(Extracted data entries)
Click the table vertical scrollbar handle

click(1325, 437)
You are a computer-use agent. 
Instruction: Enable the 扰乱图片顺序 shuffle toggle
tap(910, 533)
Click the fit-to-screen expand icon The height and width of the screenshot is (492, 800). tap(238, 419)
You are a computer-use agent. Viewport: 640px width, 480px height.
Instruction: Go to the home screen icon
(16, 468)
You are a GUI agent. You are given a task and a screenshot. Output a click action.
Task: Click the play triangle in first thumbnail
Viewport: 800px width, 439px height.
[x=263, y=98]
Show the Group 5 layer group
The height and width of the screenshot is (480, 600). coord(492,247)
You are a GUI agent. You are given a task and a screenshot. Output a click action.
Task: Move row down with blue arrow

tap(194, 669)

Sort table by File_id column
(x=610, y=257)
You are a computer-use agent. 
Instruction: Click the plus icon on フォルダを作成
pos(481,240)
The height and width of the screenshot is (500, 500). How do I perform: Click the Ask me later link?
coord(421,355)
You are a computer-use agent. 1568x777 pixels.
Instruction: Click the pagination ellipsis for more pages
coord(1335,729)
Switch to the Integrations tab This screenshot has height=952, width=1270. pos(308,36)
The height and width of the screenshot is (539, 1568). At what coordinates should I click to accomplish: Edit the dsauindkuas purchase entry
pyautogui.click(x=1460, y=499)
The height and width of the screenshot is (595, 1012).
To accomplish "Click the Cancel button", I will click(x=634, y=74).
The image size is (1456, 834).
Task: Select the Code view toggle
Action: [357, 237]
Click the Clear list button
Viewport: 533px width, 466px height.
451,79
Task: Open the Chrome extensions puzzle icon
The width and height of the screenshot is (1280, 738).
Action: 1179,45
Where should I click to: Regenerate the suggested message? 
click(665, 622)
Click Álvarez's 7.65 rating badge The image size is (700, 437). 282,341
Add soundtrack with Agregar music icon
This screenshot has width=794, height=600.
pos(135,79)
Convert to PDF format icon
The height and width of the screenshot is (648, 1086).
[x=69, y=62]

AIM ▸
Retype every line of the data above without changing anything.

RESPONSE TO THE TASK ▸
Click the table vertical scrollbar handle

click(1325, 437)
You are a computer-use agent. 
Instruction: Enable the 扰乱图片顺序 shuffle toggle
tap(910, 533)
Click the fit-to-screen expand icon The height and width of the screenshot is (492, 800). tap(238, 419)
You are a computer-use agent. Viewport: 640px width, 480px height.
Instruction: Go to the home screen icon
(16, 468)
You are a GUI agent. You are given a task and a screenshot. Output a click action.
Task: Click the play triangle in first thumbnail
Viewport: 800px width, 439px height.
[x=263, y=98]
Show the Group 5 layer group
The height and width of the screenshot is (480, 600). coord(492,247)
You are a GUI agent. You are given a task and a screenshot. Output a click action.
Task: Move row down with blue arrow

tap(194, 669)

Sort table by File_id column
(x=610, y=257)
You are a computer-use agent. 
Instruction: Click the plus icon on フォルダを作成
pos(481,240)
The height and width of the screenshot is (500, 500). How do I perform: Click the Ask me later link?
coord(421,355)
You are a computer-use agent. 1568x777 pixels.
Instruction: Click the pagination ellipsis for more pages
coord(1335,729)
Switch to the Integrations tab This screenshot has height=952, width=1270. pos(308,36)
The height and width of the screenshot is (539, 1568). At what coordinates should I click to accomplish: Edit the dsauindkuas purchase entry
pyautogui.click(x=1460, y=499)
The height and width of the screenshot is (595, 1012).
To accomplish "Click the Cancel button", I will click(x=634, y=74).
The image size is (1456, 834).
Task: Select the Code view toggle
Action: [357, 237]
Click the Clear list button
Viewport: 533px width, 466px height.
451,79
Task: Open the Chrome extensions puzzle icon
The width and height of the screenshot is (1280, 738).
Action: 1179,45
Where should I click to: Regenerate the suggested message? 
click(665, 622)
Click Álvarez's 7.65 rating badge The image size is (700, 437). 282,341
Add soundtrack with Agregar music icon
This screenshot has width=794, height=600.
pos(135,79)
Convert to PDF format icon
The height and width of the screenshot is (648, 1086).
[x=69, y=62]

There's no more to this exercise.